Church of St Nicholas is a Grade I listed church in Barton le Clay, Bedfordshire, England. It became a listed building on 3 February 1967.

== History ==
Barton-le-Clay was mentioned in the Domesday Book. St Nicholas' Church was first mentioned in 1178. It was mentioned by Pope Alexander III as being part of Ramsey Abbey. This continued until the dissolution of the monasteries by King Henry VIII of England when it became property of the Church of England under The Crown. As it was treated as part of the Abbey, The Crown retained the right of presentation which had always been granted except in 1660 when the Bishop of Ely made the collation.

===Architecture===
The church was rebuilt in the 13th century, with the nave being expanded in the 14th century with the church tower being built in the 15th century. The tower has a chequerboard pattern. The north aisle has carved figureheads of the Twelve Apostles and a 14th-century stained glass window of Saint James the Greater. The west end features a thirteenth-century lancet window.

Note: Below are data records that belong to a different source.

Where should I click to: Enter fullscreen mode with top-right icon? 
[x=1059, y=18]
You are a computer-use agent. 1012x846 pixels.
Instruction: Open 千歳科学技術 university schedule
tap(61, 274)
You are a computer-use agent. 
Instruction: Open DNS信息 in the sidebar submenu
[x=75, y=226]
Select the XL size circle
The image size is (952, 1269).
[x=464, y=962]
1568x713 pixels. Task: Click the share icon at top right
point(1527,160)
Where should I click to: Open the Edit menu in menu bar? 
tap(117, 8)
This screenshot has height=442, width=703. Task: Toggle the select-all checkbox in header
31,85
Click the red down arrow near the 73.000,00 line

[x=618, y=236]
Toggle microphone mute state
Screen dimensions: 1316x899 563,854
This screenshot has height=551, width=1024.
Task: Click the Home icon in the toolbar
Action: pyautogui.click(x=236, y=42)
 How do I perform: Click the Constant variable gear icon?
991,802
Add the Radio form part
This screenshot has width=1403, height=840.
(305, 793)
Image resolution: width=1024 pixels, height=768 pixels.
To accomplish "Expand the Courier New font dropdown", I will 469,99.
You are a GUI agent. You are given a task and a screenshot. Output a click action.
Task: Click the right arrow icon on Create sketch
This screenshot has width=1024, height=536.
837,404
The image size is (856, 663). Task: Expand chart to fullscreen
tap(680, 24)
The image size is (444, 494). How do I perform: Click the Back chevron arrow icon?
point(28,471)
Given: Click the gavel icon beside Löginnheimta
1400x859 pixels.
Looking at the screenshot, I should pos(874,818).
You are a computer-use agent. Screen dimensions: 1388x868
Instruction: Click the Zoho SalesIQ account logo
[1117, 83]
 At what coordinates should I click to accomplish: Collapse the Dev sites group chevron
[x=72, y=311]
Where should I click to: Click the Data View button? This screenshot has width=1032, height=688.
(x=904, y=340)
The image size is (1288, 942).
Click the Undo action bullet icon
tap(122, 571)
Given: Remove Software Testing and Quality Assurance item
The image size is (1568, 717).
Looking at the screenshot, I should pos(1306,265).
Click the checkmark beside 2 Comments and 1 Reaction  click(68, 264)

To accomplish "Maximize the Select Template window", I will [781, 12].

The south aisle is more modern but contains 13th century stones in prominent places under the windows. At the west end, it features an early example of blackletter memorial smalls from 1370 and 1400. In 1879, it underwent restoration.

In 1967, it was granted grade I listed status by English Heritage. It is surrounded by 19th century iron railings with a lamppost which has its own separate grade II listed status.